Visual Global Knowledge Graph (VGKG) April 2016 Snapshot Dataset

Following in the footsteps of our February snapshot, we're releasing an April 2016 snapshot of the Visual Global Knowledge Graph (VGKG) by popular demand! This snapshot is in CSV format, one Article/Image per row, with the following columns (in order of appearance):

  • DATE. (Timestamp in YYYYMMDDHHMMSS format to the nearest 15 minutes when the article containing the image was monitored)
  • DocumentIdentifier. (The URL of the article the image was found in – note that a URL may appear multiple times if it contained multiple images)
  • ImageURL. (The URL of the image itself – note that a URL may appear multiple times if it appeared in multiple articles – sometimes different news outlets owned by the same publisher may use a common CDN)
  • RawJSON. (The raw JSON output of the Cloud Vision API's results of processing the image – note that some fields may change format and/or new fields may be added over time since this data spans multiple versions and releases of the Cloud Vision API – this is the JSON results block as-is and requires parsing in any standard JSON application)

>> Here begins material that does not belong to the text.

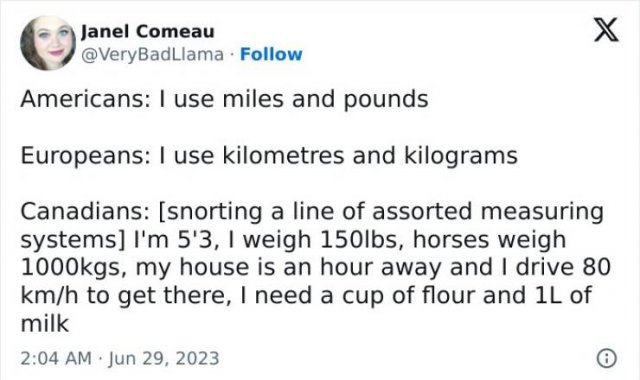Click the text 150lbs in the tweet
Screen dimensions: 640x380
(362, 240)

There are 36,769,236 rows, including the header row, totaling 233GB (for this extract only the newer images for which the full JSON output is available were included). Given the size of the full dataset, it has been broken into 6 parts and each has been GZIP'd. The first row of Part 1 is the CSV header row with the column names. To load into a database, simply download and gunzip all six parts and then concatenate back together into a single file.